The revised 1099 reporting requirements were further expanded by the passage of The Small Business Jobs Act of 2010, signed into law by the President in September, 2010. Under this latest Act, the meaning of “persons engaged in a trade or business” will now include people receiving rental income from real estate. The Small Business Jobs Act requires qualified individuals receiving rental income from real property to file information returns with the IRS and to service providers reporting payments of $600 or more during the year for rental property expenses. For rental properties, the new information reporting requirement applies to payments made after December 31, 2010.

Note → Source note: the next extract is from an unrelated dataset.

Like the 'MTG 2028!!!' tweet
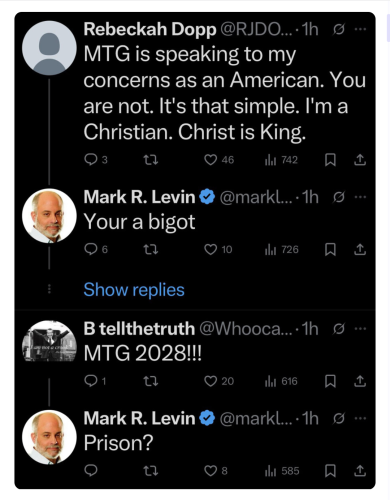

The purpose of the expansion of the reporting requirements is to try to close some of the tax-gap, largely made up of income that goes unreported by small businesses and contractors. A 2007 study conducted by the General Accountability Office estimated that establishing additional 1099 paper trails could provide up to $345 billion in new federal tax revenues, annually. Expanded information reporting is a popular revenue raiser and it is likely that reporting obligations, and their related compliance costs, will continue to increase for taxpayers. Congress relies on increased information reporting to provide a quick source of revenue and these policies worry many tax payers and practitioners.

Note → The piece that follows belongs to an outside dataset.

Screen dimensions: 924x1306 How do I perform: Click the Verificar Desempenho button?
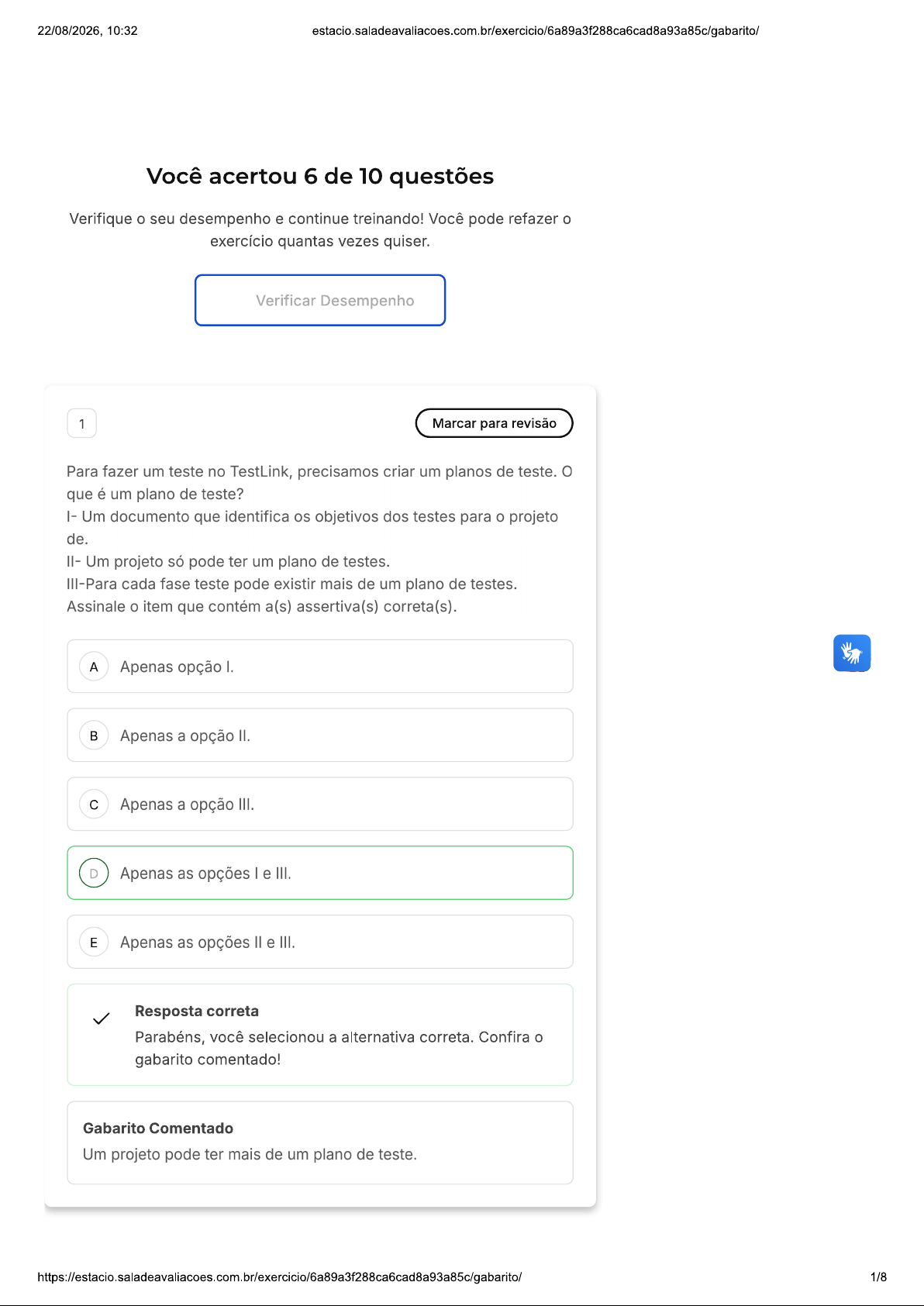pos(320,300)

Supporters of the new rules say these new requirements will simplify things for business owners, because they will no longer have to analyze every transaction and payee to determine the tax status of the entity and whether they paid them for services or goods. Starting in 2012, if they paid the vendor more than $600 during the year, the requirement is to send them a 1099. Business advocates are concerned about the strain these new filing requirements will place on small businesses that don’t have accounting departments. The National Small Business Association estimates that the average company will have to file at least ninety 1099 forms per year, up from fewer than twenty under current law. This also means businesses will have to obtain tax identification numbers and addresses for almost all suppliers.

The IRS is expected to issue guidance sometime during 2011 as the application of the law. The Health Reform Act provides that “The secretary may prescribe such regulations and other guidance as may be appropriate or necessary to carry out the purposes of this section, including rules to prevent duplicative reporting of transactions.” Some experts are anticipating that an exception may be made for recurring expenses such as those made to utility providers or rent payments to landlords.